§ WORK ORDER 1
From the passage on profit maximisation, list every phrase formed by the word "total" and the word right after it.
§ WORK ORDER 2
In the passage on profit maximisation, restate the part that opens with "Profit maximisation is" and closes with "been discussed below.", putting "methods" wherever "tools" occurs.
[PASSAGE SHOWN Boundary: Start]
Profit maximisation is one of the key objectives of the business in order to survive and grow
smoothly. Profit is the important parameter of the overall success of the business. Hence, it
must be pre-determined by any business using various analytical tools and techniques of
management accounting. Few of those tools have been discussed below.
Breakeven analysis is the important tool of management accounting that is used to
determine the point of breakeven. Horngren (2009) clears that this analysis focuses on the
relationship between the sales revenues and total costs of the business. Breakeven point is the
level of activity which is achieved by any business when its total revenue from sales is
exactly equal to its total expenses. It is the point where a firm neither earns any profit nor it
incurs any loss from its operating activities. This point is also termed as point of equilibrium.
[PASSAGE SHOWN Boundary: End]
[INPUT DATA Boundary: Start]
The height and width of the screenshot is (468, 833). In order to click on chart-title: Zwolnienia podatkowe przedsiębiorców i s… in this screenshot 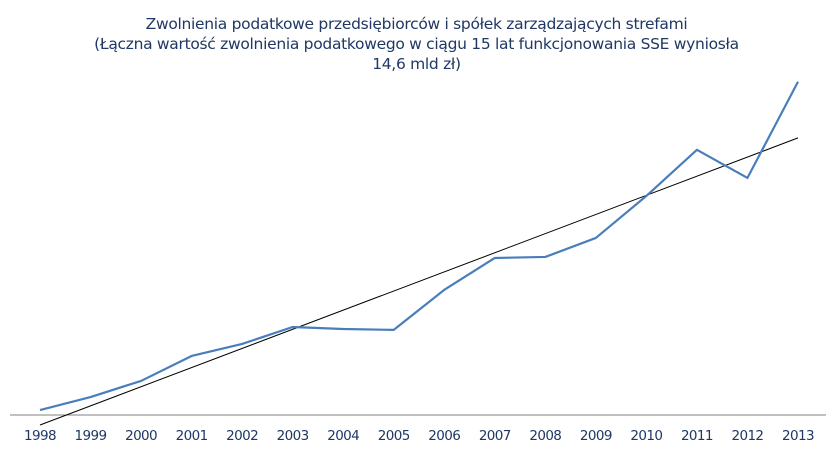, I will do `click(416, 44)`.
[INPUT DATA Boundary: End]
[INPUT DATA Boundary: Start]
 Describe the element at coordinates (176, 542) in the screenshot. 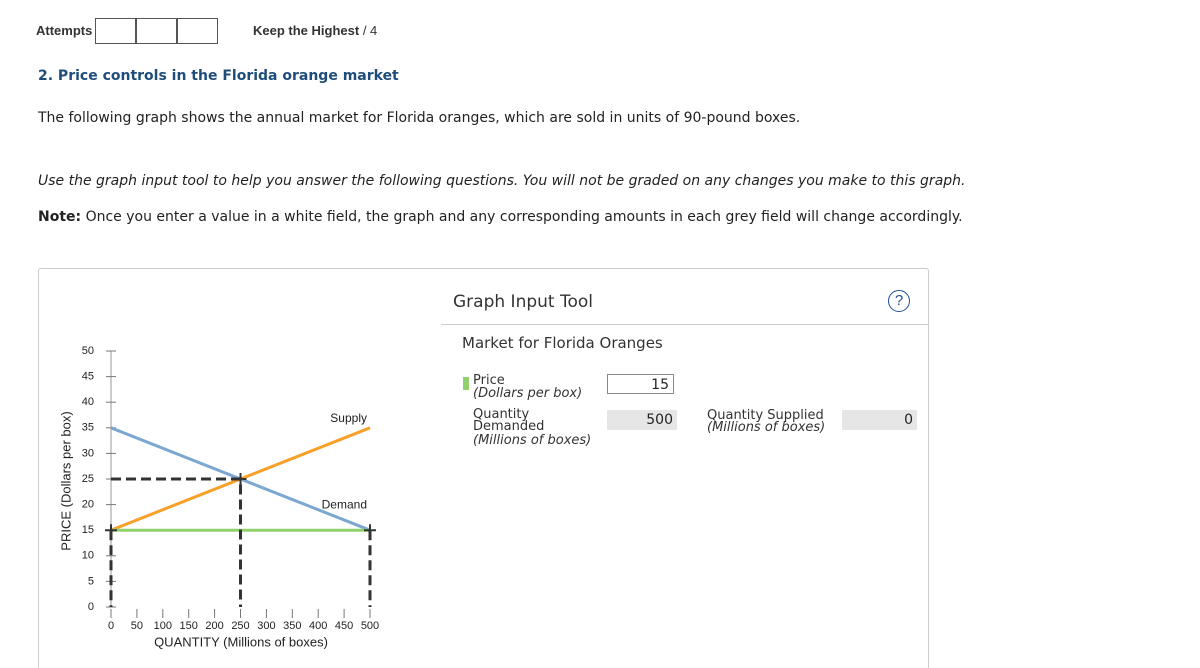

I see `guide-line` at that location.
[INPUT DATA Boundary: End]
[INPUT DATA Boundary: Start]
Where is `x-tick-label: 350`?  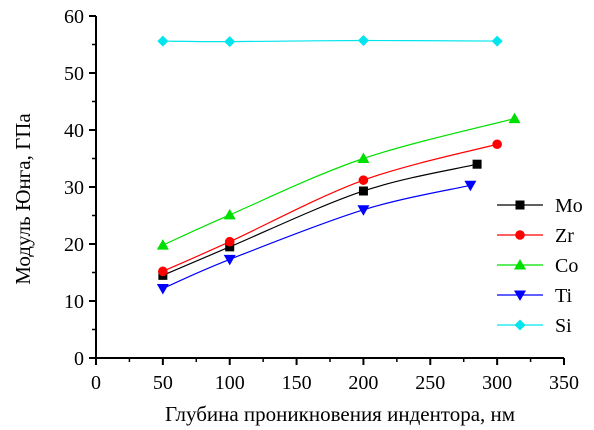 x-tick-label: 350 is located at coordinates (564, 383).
[INPUT DATA Boundary: End]
§ PROBLEM SOLUTION 1
total costs
total revenue
total expenses

§ PROBLEM SOLUTION 2
Profit maximisation is one of the key objectives of the business in order to survive and grow
smoothly. Profit is the important parameter of the overall success of the business. Hence, it
must be pre-determined by any business using various analytical methods and techniques of
management accounting. Few of those methods have been discussed below.